From the line that contains "At what coordinates" to the final line of the records below, print each line exactly and leave every picture out.

----------------

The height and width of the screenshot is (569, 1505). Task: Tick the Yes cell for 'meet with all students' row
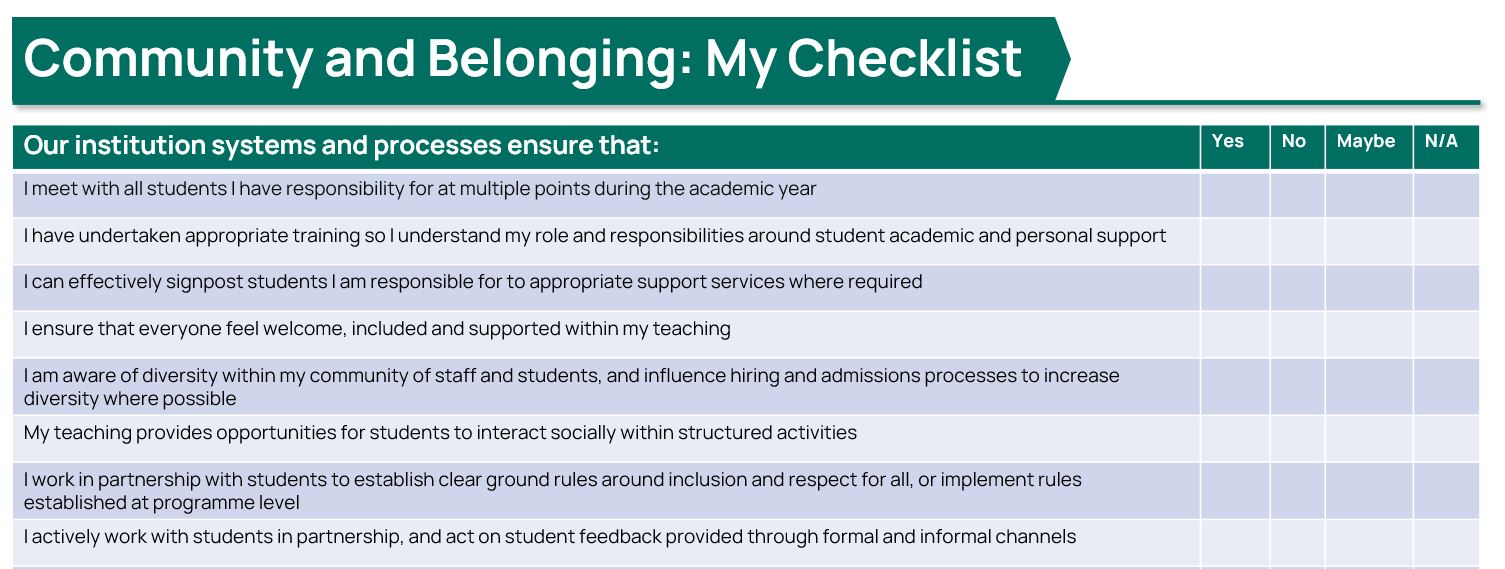click(x=1235, y=194)

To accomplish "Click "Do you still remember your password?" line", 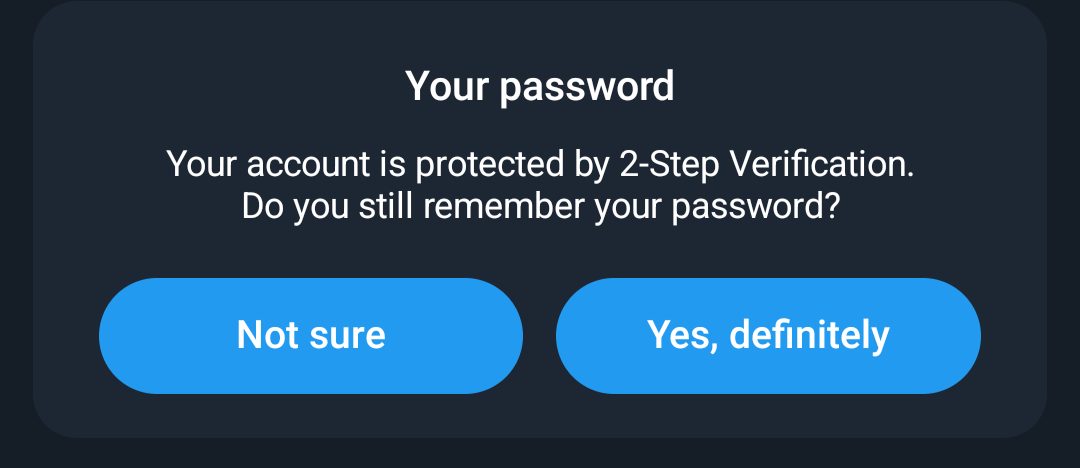I will (x=540, y=207).
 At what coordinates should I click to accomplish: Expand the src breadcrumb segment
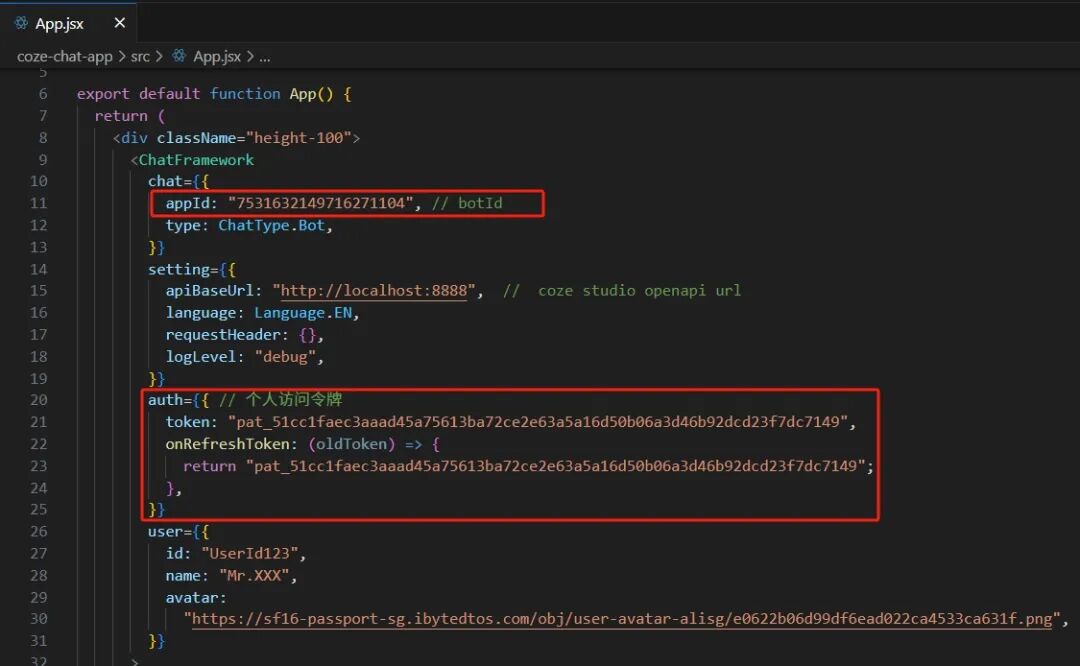click(x=140, y=56)
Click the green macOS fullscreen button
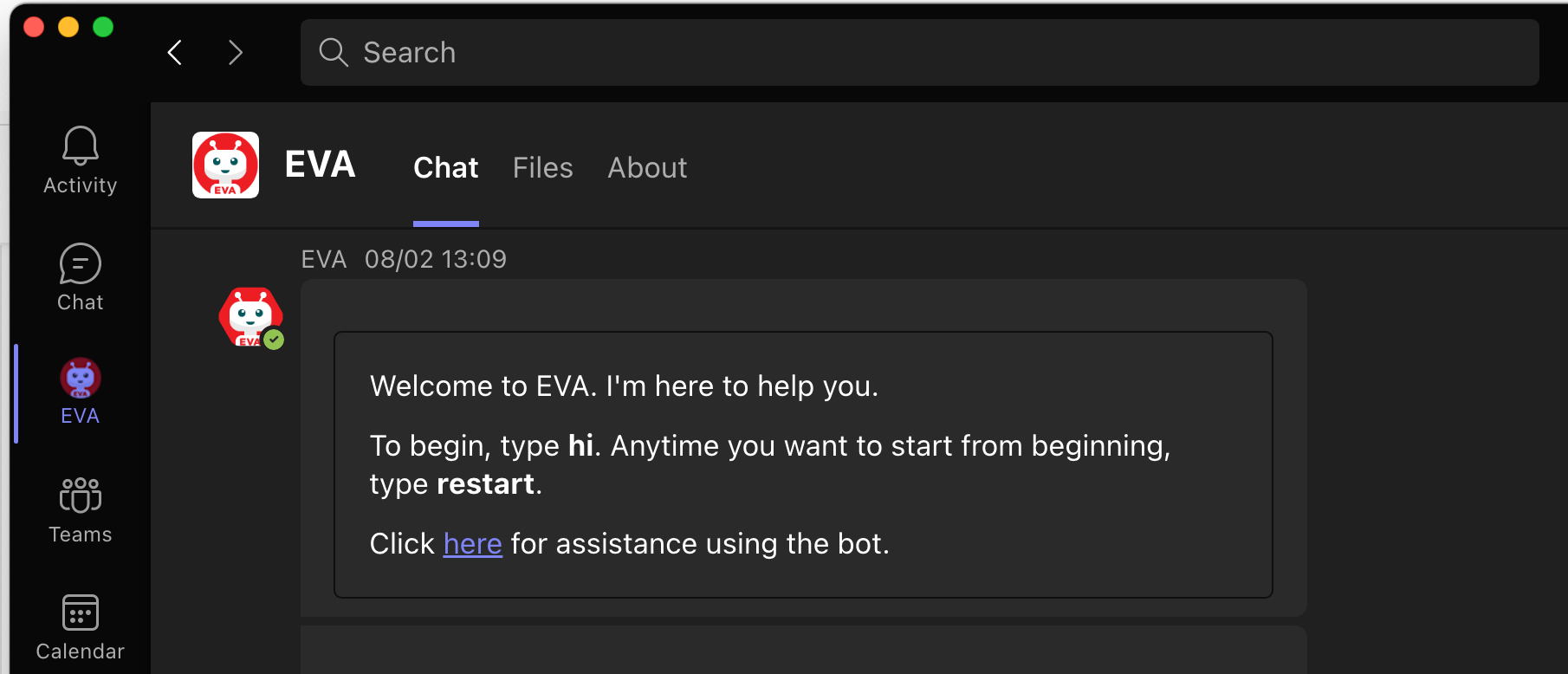Screen dimensions: 1568x674 [x=103, y=27]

----------------

* **RESPONSE**:
 At what coordinates should I click to accomplish: Expand the src breadcrumb segment
click(x=140, y=56)
Click the green macOS fullscreen button
Screen dimensions: 1568x674 [x=103, y=27]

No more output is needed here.